> _TO DO_:
Reproduce verbatim the lines of the material below, starting at the line with "Task: Click the Deaktivieren" and ending at the line with "You are a computer-use", both inclusive; skip the rest.
++++ DATA FOR REVIEW ++++
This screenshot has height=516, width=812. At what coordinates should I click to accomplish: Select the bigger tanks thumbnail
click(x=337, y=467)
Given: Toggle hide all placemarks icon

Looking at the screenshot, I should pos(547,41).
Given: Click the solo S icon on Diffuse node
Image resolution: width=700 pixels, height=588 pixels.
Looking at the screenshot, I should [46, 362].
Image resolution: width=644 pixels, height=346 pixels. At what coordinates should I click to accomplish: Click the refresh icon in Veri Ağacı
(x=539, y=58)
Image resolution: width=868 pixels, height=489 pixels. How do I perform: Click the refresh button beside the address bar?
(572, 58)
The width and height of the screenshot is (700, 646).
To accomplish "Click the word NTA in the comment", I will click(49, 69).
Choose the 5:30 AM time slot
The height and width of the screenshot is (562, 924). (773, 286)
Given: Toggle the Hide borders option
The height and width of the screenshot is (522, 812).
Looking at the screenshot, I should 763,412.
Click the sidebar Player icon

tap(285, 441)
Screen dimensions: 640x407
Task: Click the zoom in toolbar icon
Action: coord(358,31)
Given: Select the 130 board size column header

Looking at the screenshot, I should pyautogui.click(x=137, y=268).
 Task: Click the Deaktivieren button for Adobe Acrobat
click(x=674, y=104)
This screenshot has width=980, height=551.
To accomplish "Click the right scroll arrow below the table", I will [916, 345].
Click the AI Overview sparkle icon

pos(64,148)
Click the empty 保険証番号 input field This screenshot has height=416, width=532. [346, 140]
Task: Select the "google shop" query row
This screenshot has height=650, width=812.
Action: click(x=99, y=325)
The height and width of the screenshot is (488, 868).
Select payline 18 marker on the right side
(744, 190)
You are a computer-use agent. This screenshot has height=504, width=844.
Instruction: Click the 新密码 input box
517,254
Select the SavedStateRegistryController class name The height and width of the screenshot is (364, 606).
++++
> _ANSWER TO THIS TASK_:
 Task: Click the Deaktivieren button for Adobe Acrobat
click(x=674, y=104)
This screenshot has width=980, height=551.
To accomplish "Click the right scroll arrow below the table", I will [916, 345].
Click the AI Overview sparkle icon

pos(64,148)
Click the empty 保険証番号 input field This screenshot has height=416, width=532. [346, 140]
Task: Select the "google shop" query row
This screenshot has height=650, width=812.
Action: click(x=99, y=325)
The height and width of the screenshot is (488, 868).
Select payline 18 marker on the right side
(744, 190)
You are a computer-use agent. This screenshot has height=504, width=844.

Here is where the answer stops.